Kaiser Permanente is about to begin what is believed to be the largest genetic research project ever conducted by a health organization into the causes of autism, gathering biological and other health information from 5,000 Northern California families who have a child with the developmental disorder.
Scientists have long suspected that autism results from a combination of genetics and environmental factors, but no one knows for sure. They hope a study of this size will reveal the root causes that could eventually lead to improved diagnoses and new treatments.
“This is an opportunity for the families who are affected by autism to really contribute their expertise and experience and help find answers,” said Lisa Croen, director of the autism program at Kaiser’s Division of Research in Oakland and the study’s principal investigator. “It’s definitely a huge scientific contribution in enhancing our understanding of autism, what causes it, how to treat it in the future and possibly even prevent it.”

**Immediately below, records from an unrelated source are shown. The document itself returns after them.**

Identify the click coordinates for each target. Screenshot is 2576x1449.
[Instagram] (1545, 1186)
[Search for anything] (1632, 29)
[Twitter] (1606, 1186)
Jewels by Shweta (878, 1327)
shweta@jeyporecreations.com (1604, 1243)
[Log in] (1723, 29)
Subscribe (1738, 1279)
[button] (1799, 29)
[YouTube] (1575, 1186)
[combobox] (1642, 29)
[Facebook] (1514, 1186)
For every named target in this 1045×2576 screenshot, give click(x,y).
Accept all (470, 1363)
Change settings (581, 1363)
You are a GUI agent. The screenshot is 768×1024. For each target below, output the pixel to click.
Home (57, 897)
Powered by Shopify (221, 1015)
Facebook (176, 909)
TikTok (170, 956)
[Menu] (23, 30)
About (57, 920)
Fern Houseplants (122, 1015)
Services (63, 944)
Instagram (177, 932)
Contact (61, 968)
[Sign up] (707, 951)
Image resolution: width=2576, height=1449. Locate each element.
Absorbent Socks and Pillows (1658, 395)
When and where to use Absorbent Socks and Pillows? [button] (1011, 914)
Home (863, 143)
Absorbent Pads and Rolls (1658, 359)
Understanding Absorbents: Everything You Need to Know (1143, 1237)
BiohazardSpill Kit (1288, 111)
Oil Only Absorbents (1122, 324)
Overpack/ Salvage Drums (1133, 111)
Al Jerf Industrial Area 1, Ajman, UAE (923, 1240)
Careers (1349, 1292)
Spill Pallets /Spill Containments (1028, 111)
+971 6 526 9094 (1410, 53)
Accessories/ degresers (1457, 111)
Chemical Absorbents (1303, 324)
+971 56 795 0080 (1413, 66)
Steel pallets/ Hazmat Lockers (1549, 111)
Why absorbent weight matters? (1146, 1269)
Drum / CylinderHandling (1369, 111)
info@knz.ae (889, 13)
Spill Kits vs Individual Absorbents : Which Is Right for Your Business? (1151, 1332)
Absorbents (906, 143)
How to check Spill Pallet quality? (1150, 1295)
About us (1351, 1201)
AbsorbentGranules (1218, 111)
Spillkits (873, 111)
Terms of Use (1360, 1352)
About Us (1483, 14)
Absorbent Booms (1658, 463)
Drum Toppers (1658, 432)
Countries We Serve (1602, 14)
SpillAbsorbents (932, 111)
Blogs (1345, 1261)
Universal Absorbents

Researchers hope the Kaiser study will help them understand what’s behind the acceleration in autism cases. They will begin recruiting families in July.
“There have been a lot of genetic studies done, and the one thing we know for sure is it’s very complex,” said Neil Risch, study co-investigator and the director of UCSF’s Institute for Human Genetics. “It’s not likely there are just one or two 'smoking gun’ genes contributing to it.”
The study, called the Autism Family Research Bank, was funded by a $4.6 million grant from Simons Foundation, a charity that supports a variety of health and social welfare initiatives. The grant will fund the recruiting of families and the collecting of detailed genetic, medical and environmental information, all of which is expected to take three years.